(Exercise instructions) Among the lines of the entries below, count those containing the word "step" and answer with the number only.

Collected data entries
══════════

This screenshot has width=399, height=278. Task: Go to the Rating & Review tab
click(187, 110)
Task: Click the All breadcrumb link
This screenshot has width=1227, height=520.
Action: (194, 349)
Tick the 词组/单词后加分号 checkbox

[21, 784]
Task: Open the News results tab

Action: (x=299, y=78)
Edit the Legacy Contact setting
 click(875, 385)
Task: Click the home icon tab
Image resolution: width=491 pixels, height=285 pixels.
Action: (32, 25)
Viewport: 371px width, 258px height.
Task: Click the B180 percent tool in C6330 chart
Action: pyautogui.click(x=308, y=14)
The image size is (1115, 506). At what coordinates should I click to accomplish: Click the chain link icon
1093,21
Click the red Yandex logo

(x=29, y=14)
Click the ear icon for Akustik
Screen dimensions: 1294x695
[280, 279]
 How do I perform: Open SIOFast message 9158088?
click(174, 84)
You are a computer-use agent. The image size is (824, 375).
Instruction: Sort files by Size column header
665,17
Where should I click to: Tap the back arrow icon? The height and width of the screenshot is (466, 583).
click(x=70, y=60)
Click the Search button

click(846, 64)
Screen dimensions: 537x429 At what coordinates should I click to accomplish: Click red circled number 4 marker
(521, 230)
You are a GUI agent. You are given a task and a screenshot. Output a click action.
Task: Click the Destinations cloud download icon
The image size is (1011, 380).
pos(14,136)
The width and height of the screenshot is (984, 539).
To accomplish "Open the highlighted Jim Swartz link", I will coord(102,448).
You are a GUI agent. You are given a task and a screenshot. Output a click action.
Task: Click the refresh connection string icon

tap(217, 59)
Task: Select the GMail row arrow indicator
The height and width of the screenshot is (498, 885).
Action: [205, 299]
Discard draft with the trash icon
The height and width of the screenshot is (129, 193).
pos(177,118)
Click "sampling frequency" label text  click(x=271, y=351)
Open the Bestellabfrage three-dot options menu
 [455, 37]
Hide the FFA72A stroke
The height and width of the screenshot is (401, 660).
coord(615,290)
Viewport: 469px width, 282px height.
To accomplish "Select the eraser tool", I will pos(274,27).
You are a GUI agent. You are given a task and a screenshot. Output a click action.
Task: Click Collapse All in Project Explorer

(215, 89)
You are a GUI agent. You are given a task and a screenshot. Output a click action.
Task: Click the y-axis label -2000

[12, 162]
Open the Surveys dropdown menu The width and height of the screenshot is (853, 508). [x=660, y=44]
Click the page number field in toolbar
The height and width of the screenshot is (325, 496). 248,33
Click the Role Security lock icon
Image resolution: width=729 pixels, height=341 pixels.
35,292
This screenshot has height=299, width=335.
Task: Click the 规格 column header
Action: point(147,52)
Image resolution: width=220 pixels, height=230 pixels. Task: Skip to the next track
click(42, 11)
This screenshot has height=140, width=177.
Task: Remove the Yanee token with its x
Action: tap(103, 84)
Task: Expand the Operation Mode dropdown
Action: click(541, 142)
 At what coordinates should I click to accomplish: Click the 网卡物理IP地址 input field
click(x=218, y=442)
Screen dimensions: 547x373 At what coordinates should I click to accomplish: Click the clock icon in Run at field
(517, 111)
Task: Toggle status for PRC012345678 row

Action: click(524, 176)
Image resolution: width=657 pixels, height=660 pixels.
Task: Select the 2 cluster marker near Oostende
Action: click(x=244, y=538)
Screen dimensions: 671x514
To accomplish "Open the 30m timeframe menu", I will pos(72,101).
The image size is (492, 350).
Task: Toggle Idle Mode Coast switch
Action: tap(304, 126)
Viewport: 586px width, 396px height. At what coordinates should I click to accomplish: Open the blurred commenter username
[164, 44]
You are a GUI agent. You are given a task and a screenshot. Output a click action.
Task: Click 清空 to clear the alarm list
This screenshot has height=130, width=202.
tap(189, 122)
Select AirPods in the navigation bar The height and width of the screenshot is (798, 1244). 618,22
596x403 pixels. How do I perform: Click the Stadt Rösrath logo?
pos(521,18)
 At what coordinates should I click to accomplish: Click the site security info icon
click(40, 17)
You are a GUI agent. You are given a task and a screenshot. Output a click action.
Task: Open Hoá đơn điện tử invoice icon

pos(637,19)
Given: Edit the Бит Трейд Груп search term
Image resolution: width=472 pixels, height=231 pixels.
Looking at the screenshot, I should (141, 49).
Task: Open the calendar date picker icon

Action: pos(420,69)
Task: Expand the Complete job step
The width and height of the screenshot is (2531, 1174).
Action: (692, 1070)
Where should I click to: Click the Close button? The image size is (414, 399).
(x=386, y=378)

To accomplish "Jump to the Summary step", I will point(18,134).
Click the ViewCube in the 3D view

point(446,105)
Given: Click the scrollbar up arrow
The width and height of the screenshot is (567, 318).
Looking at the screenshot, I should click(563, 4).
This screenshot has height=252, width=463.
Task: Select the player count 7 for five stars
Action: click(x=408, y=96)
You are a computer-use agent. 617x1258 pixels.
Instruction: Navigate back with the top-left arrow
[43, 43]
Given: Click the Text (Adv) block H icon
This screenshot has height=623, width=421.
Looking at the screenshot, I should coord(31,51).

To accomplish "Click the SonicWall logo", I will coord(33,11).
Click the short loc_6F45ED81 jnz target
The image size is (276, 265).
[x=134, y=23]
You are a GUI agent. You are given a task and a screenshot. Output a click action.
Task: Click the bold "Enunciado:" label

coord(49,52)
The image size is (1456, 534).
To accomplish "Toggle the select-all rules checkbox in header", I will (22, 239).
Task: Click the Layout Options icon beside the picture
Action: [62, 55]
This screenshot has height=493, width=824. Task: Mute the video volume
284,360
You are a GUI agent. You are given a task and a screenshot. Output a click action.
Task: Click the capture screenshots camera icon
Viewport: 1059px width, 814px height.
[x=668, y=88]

══════════

(Completed task) 2